The synthesis of 11 cyclic hexapeptides, some of which contain a carbohydrate side chain moiety, is described in this paper. A glycosylamine was coupled without hydroxyl protecting groups either directly or via a butyric acid spacer to the side chain of glutamic acid, leading to beta-N-glycosylated peptides. All peptides described are selective NK-2 antagonists. The binding affinity to the NK-2-receptor ranges from 7 x 10(-7) to 1 x 10(-8) M, whereas at the NK-1 receptor the IC50 was > 10(-5) M with the exception of cyclo(-Lys(Boc)-Trp-Phe-Gly-Leu-D-Leu-) (I), which shows low affinity to the NK-1 receptor (IC50 = 9 x 10(-6) M).

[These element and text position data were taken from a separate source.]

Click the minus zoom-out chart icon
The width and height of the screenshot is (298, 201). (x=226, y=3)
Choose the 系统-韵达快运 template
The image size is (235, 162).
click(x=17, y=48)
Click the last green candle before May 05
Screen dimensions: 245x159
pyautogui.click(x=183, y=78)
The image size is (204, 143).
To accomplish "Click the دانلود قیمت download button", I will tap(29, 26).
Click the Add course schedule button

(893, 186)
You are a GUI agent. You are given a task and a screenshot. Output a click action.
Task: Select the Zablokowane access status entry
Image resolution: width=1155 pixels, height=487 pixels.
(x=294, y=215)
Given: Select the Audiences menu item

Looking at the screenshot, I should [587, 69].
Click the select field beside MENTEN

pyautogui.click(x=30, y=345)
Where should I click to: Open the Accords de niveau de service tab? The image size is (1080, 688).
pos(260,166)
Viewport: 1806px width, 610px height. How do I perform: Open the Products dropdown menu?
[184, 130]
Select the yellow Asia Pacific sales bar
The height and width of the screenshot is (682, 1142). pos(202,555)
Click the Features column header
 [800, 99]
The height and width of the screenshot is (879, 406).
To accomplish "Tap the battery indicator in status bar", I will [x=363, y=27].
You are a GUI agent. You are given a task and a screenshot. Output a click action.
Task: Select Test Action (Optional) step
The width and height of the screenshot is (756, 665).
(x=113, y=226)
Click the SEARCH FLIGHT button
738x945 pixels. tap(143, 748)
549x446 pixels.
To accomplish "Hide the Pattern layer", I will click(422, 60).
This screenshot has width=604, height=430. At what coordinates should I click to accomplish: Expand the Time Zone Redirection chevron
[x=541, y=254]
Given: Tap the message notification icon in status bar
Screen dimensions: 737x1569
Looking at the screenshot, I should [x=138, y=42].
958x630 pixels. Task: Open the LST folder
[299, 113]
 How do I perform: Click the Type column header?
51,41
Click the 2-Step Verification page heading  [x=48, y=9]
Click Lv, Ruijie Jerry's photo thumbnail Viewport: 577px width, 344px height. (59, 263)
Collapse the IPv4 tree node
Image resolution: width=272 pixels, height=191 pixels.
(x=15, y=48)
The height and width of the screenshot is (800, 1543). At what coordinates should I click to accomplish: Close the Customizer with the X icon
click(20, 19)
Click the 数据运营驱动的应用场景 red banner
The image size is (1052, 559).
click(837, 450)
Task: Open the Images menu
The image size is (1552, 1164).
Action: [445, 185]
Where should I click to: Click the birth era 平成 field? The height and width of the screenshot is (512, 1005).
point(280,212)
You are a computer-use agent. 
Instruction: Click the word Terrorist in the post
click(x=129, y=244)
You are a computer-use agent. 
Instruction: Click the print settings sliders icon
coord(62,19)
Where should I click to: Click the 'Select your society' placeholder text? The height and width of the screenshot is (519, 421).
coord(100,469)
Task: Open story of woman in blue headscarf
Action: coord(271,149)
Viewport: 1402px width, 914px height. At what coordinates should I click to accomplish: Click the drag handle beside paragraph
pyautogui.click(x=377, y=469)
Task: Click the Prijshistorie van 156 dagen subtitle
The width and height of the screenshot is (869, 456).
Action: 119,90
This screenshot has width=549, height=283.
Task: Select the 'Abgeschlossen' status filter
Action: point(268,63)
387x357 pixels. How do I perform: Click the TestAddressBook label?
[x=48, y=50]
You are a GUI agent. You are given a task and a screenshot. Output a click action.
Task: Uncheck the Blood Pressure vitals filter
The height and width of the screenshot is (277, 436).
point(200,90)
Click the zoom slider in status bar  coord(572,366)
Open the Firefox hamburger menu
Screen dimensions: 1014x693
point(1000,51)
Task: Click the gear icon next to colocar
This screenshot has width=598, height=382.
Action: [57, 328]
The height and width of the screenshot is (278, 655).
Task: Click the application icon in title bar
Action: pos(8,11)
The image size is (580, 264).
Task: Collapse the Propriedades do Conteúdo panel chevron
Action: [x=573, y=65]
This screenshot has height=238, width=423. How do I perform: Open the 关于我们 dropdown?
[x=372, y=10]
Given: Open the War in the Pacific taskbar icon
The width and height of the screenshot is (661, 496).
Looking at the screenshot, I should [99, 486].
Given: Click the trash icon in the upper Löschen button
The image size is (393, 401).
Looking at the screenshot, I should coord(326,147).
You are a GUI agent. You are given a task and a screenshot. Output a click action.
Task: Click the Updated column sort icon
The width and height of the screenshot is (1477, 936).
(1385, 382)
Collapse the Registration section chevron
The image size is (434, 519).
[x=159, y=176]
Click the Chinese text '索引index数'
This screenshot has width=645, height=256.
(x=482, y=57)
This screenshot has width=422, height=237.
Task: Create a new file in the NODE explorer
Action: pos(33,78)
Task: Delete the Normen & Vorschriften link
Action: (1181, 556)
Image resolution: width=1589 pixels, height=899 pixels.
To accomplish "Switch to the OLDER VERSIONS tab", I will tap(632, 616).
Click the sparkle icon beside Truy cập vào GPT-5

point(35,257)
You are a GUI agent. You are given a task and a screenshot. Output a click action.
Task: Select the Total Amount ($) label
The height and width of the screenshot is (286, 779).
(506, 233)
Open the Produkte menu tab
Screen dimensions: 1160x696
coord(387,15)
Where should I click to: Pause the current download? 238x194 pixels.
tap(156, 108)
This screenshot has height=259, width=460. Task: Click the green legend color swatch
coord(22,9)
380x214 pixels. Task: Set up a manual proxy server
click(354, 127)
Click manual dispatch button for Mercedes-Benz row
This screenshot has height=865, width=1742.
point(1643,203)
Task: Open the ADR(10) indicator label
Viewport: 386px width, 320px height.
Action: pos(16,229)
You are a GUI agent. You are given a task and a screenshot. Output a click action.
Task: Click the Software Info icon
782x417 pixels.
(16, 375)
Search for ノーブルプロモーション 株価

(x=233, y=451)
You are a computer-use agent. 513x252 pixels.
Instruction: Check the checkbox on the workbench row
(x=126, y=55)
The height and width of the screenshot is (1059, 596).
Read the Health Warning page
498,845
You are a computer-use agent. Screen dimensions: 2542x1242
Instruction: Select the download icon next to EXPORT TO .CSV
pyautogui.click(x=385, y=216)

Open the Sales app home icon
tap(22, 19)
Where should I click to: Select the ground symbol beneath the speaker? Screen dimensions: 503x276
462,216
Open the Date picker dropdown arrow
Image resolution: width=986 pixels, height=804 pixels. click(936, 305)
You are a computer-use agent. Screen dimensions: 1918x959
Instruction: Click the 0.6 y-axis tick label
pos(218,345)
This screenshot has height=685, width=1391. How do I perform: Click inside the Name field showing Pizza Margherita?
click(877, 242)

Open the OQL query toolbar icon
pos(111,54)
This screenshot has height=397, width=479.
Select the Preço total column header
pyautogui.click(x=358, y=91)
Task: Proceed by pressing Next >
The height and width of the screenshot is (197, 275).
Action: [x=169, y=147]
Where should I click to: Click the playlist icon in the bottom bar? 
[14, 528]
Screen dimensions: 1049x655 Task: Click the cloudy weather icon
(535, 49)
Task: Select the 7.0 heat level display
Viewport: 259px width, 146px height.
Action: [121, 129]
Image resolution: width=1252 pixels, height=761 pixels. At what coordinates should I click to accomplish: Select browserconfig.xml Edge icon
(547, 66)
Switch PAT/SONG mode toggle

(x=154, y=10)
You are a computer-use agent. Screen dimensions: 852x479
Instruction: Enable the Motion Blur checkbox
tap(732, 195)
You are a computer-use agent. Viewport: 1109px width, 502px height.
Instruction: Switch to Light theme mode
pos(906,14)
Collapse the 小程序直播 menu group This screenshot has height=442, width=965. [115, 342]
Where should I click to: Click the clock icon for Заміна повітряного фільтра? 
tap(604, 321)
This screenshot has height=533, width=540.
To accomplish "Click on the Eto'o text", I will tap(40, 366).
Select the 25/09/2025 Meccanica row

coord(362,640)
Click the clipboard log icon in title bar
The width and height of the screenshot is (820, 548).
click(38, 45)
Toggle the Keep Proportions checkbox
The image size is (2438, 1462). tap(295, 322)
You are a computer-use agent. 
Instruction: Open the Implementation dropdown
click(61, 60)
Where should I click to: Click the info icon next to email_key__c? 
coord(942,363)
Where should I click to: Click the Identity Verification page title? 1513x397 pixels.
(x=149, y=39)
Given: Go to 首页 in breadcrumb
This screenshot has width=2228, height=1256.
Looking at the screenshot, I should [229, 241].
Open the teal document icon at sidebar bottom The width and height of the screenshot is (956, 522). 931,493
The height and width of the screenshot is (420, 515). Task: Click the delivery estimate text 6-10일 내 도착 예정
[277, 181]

The antagonist activity is determined in the hamster trachea assay. pA2-Values range from 7.1 to 7.8. The results demonstrate the broad range of side chains which can be accommodated at the glutamine position without a major drop in activity. The different charges of the lysine and the glutamic acid peptides indicate that the interaction with the receptor at this position is not determined by ionic forces. Rather, we expect that conformational flexibility allows differently charged amino acid residues to be accommodated by the receptor.